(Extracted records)
———

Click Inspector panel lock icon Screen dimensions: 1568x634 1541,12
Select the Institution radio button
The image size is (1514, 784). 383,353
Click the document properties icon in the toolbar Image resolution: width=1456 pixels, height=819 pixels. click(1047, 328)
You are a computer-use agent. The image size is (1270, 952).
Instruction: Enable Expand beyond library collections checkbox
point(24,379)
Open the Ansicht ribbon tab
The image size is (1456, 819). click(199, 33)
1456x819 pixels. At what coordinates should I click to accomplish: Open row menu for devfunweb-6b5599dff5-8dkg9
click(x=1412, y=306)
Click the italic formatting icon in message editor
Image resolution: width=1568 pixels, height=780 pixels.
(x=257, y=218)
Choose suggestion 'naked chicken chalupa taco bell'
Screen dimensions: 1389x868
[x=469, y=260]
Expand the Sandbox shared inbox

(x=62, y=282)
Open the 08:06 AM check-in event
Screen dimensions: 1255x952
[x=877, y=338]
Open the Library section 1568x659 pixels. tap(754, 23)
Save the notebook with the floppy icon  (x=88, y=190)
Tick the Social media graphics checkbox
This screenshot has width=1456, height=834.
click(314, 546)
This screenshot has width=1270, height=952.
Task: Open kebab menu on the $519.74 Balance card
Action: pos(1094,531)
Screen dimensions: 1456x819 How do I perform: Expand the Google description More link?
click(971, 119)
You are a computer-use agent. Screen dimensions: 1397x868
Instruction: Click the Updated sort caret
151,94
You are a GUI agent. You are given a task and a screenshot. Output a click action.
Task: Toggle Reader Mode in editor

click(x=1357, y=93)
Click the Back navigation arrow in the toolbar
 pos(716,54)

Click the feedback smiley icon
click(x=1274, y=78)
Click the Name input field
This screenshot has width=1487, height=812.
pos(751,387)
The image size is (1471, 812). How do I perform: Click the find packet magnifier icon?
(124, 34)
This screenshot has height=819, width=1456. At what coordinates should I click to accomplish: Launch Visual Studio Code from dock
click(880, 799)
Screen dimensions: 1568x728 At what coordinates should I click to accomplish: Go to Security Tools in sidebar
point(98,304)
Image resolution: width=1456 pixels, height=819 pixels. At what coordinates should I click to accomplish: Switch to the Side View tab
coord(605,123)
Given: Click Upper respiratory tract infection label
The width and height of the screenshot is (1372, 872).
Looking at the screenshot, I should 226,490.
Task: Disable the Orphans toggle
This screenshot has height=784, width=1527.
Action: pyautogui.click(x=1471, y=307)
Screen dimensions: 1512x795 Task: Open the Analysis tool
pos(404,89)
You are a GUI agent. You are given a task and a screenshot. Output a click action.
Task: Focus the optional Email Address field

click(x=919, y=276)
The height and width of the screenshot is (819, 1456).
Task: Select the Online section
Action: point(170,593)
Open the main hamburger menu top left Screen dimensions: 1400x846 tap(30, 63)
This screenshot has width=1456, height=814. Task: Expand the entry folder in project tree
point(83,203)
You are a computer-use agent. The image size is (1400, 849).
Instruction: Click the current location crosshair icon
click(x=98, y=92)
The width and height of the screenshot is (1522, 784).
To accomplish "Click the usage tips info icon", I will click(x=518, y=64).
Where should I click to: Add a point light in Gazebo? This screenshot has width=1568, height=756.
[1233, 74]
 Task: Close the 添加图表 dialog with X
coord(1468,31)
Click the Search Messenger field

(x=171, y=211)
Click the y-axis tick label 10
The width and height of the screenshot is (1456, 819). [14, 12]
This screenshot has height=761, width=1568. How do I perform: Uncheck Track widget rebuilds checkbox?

———

=== What the exercise asks ===
All entries are to be repeated exactly and completely.

=== Task response ===
Click Inspector panel lock icon Screen dimensions: 1568x634 1541,12
Select the Institution radio button
The image size is (1514, 784). 383,353
Click the document properties icon in the toolbar Image resolution: width=1456 pixels, height=819 pixels. click(1047, 328)
You are a computer-use agent. The image size is (1270, 952).
Instruction: Enable Expand beyond library collections checkbox
point(24,379)
Open the Ansicht ribbon tab
The image size is (1456, 819). click(199, 33)
1456x819 pixels. At what coordinates should I click to accomplish: Open row menu for devfunweb-6b5599dff5-8dkg9
click(x=1412, y=306)
Click the italic formatting icon in message editor
Image resolution: width=1568 pixels, height=780 pixels.
(x=257, y=218)
Choose suggestion 'naked chicken chalupa taco bell'
Screen dimensions: 1389x868
[x=469, y=260]
Expand the Sandbox shared inbox

(x=62, y=282)
Open the 08:06 AM check-in event
Screen dimensions: 1255x952
[x=877, y=338]
Open the Library section 1568x659 pixels. tap(754, 23)
Save the notebook with the floppy icon  (x=88, y=190)
Tick the Social media graphics checkbox
This screenshot has width=1456, height=834.
click(314, 546)
This screenshot has width=1270, height=952.
Task: Open kebab menu on the $519.74 Balance card
Action: pos(1094,531)
Screen dimensions: 1456x819 How do I perform: Expand the Google description More link?
click(971, 119)
You are a computer-use agent. Screen dimensions: 1397x868
Instruction: Click the Updated sort caret
151,94
You are a GUI agent. You are given a task and a screenshot. Output a click action.
Task: Toggle Reader Mode in editor

click(x=1357, y=93)
Click the Back navigation arrow in the toolbar
 pos(716,54)

Click the feedback smiley icon
click(x=1274, y=78)
Click the Name input field
This screenshot has width=1487, height=812.
pos(751,387)
The image size is (1471, 812). How do I perform: Click the find packet magnifier icon?
(124, 34)
This screenshot has height=819, width=1456. At what coordinates should I click to accomplish: Launch Visual Studio Code from dock
click(880, 799)
Screen dimensions: 1568x728 At what coordinates should I click to accomplish: Go to Security Tools in sidebar
point(98,304)
Image resolution: width=1456 pixels, height=819 pixels. At what coordinates should I click to accomplish: Switch to the Side View tab
coord(605,123)
Given: Click Upper respiratory tract infection label
The width and height of the screenshot is (1372, 872).
Looking at the screenshot, I should 226,490.
Task: Disable the Orphans toggle
This screenshot has height=784, width=1527.
Action: pyautogui.click(x=1471, y=307)
Screen dimensions: 1512x795 Task: Open the Analysis tool
pos(404,89)
You are a GUI agent. You are given a task and a screenshot. Output a click action.
Task: Focus the optional Email Address field

click(x=919, y=276)
The height and width of the screenshot is (819, 1456).
Task: Select the Online section
Action: point(170,593)
Open the main hamburger menu top left Screen dimensions: 1400x846 tap(30, 63)
This screenshot has width=1456, height=814. Task: Expand the entry folder in project tree
point(83,203)
You are a computer-use agent. The image size is (1400, 849).
Instruction: Click the current location crosshair icon
click(x=98, y=92)
The width and height of the screenshot is (1522, 784).
To accomplish "Click the usage tips info icon", I will click(x=518, y=64).
Where should I click to: Add a point light in Gazebo? This screenshot has width=1568, height=756.
[1233, 74]
 Task: Close the 添加图表 dialog with X
coord(1468,31)
Click the Search Messenger field

(x=171, y=211)
Click the y-axis tick label 10
The width and height of the screenshot is (1456, 819). [14, 12]
This screenshot has height=761, width=1568. How do I perform: Uncheck Track widget rebuilds checkbox?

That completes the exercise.